### INSTRUCTIONS FOR THE TASK
Copy exactly, no pictures: every line from the one that contains "You are a GUI" through the end of the entries below.

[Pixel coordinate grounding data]
============================================================

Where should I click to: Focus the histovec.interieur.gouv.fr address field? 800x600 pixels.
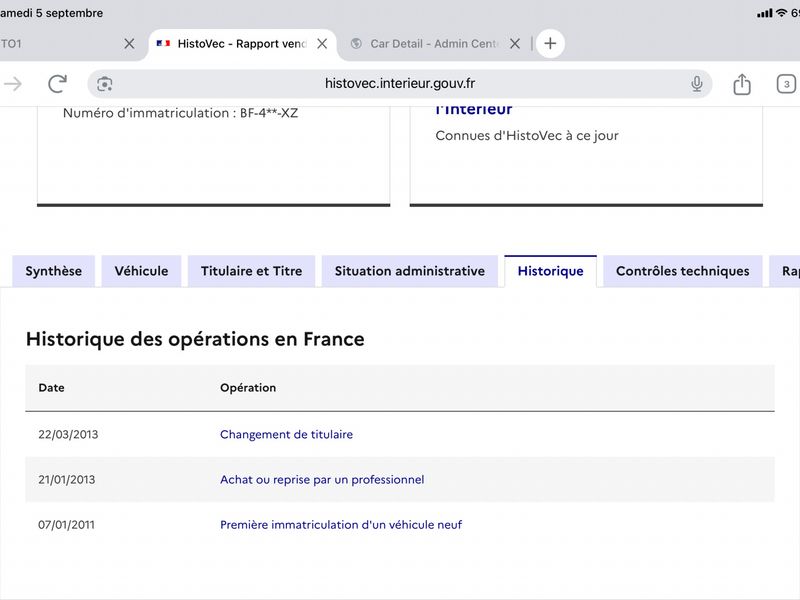pos(400,84)
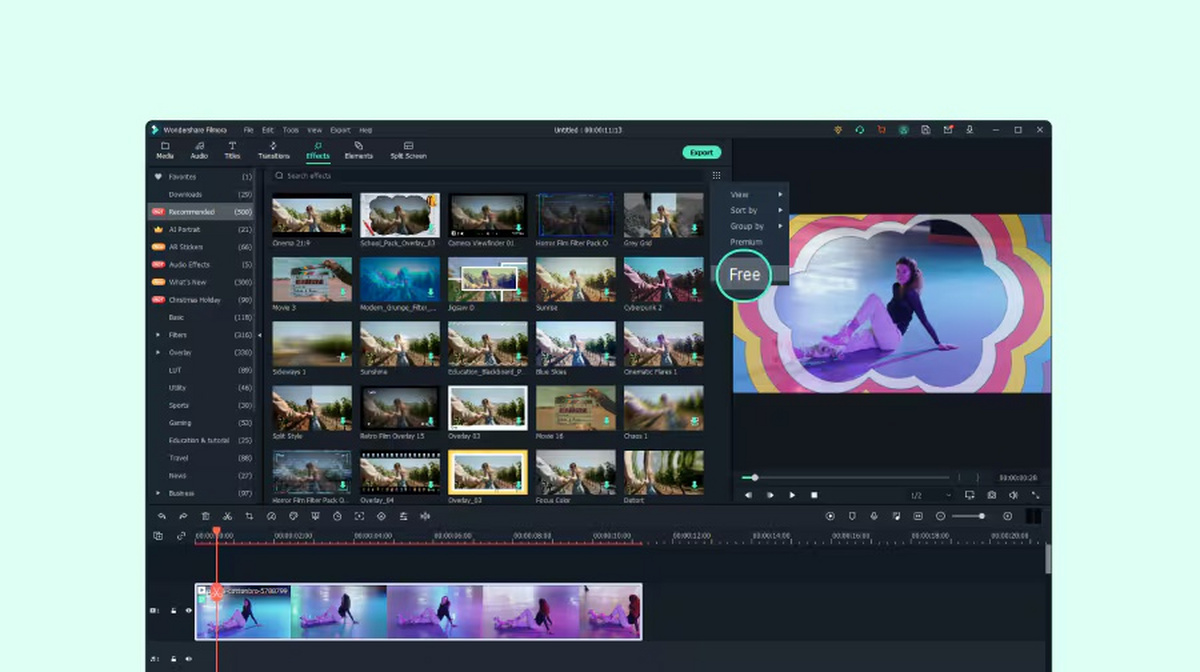
Task: Click the crop tool icon in timeline toolbar
Action: point(249,516)
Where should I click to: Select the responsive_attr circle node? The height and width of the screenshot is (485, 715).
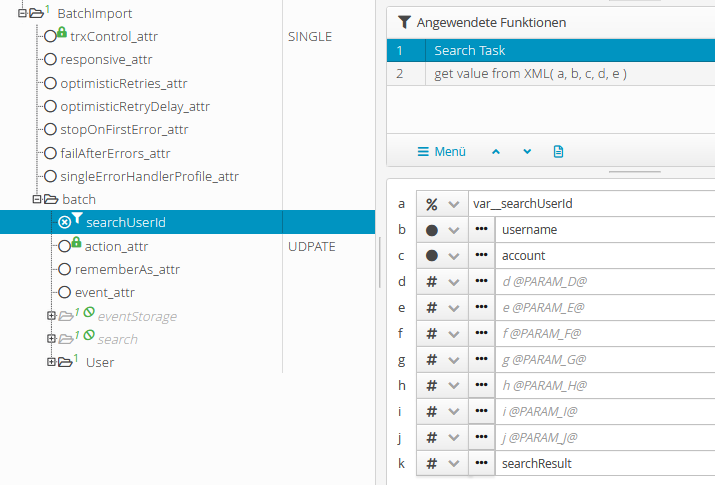[x=50, y=59]
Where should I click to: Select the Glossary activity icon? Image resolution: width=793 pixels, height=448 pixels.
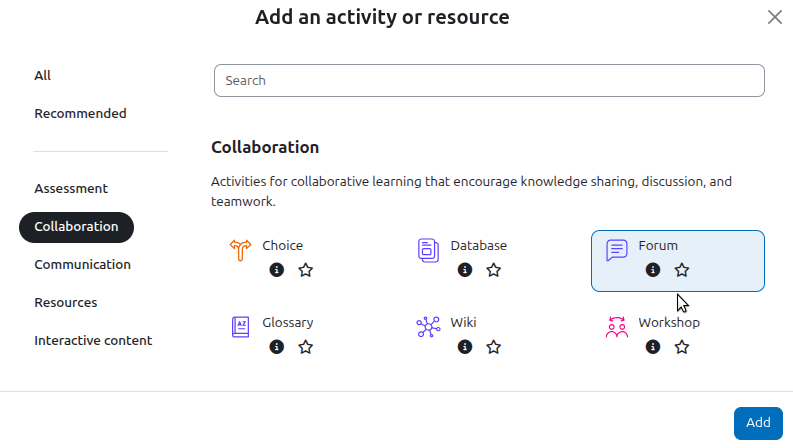point(240,327)
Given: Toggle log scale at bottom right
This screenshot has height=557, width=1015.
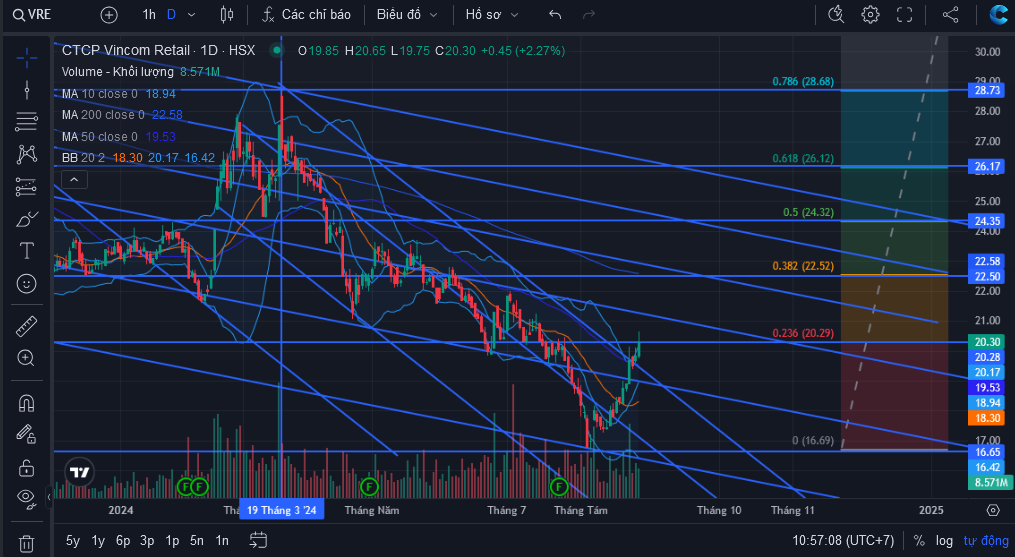Looking at the screenshot, I should (x=944, y=540).
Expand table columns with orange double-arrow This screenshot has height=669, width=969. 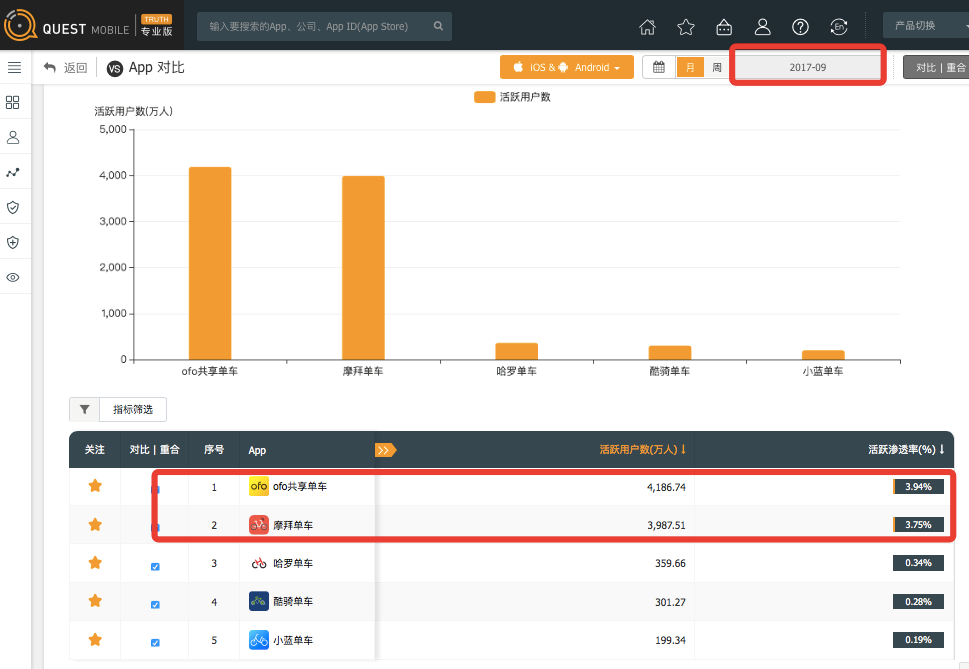click(x=384, y=450)
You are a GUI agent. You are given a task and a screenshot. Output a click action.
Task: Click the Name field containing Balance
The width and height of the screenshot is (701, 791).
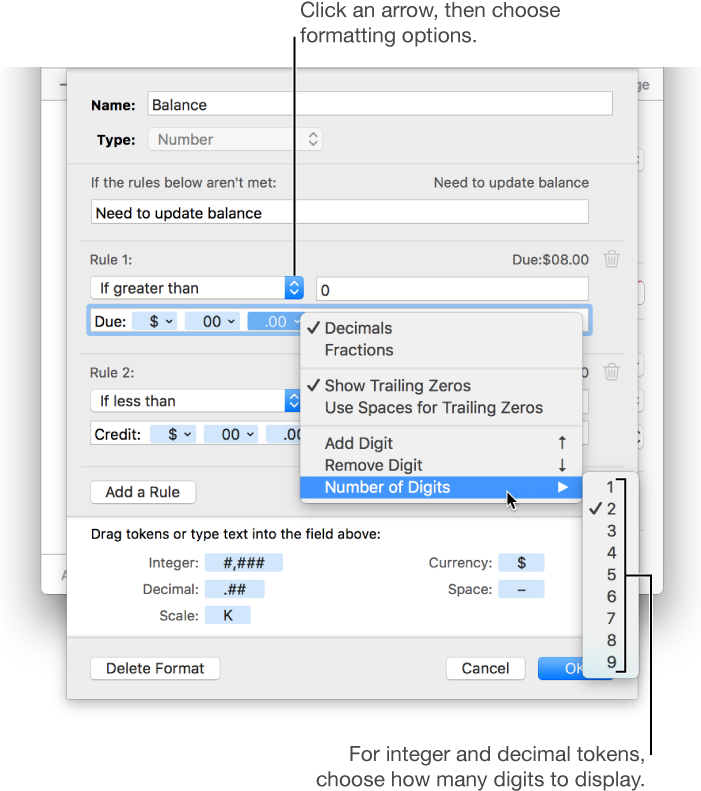click(380, 104)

============================================================

### OUTPUT OF THE EXERCISE
You are a GUI agent. You are given a task and a screenshot. Output a click action.
Task: Click the Name field containing Balance
The width and height of the screenshot is (701, 791).
click(380, 104)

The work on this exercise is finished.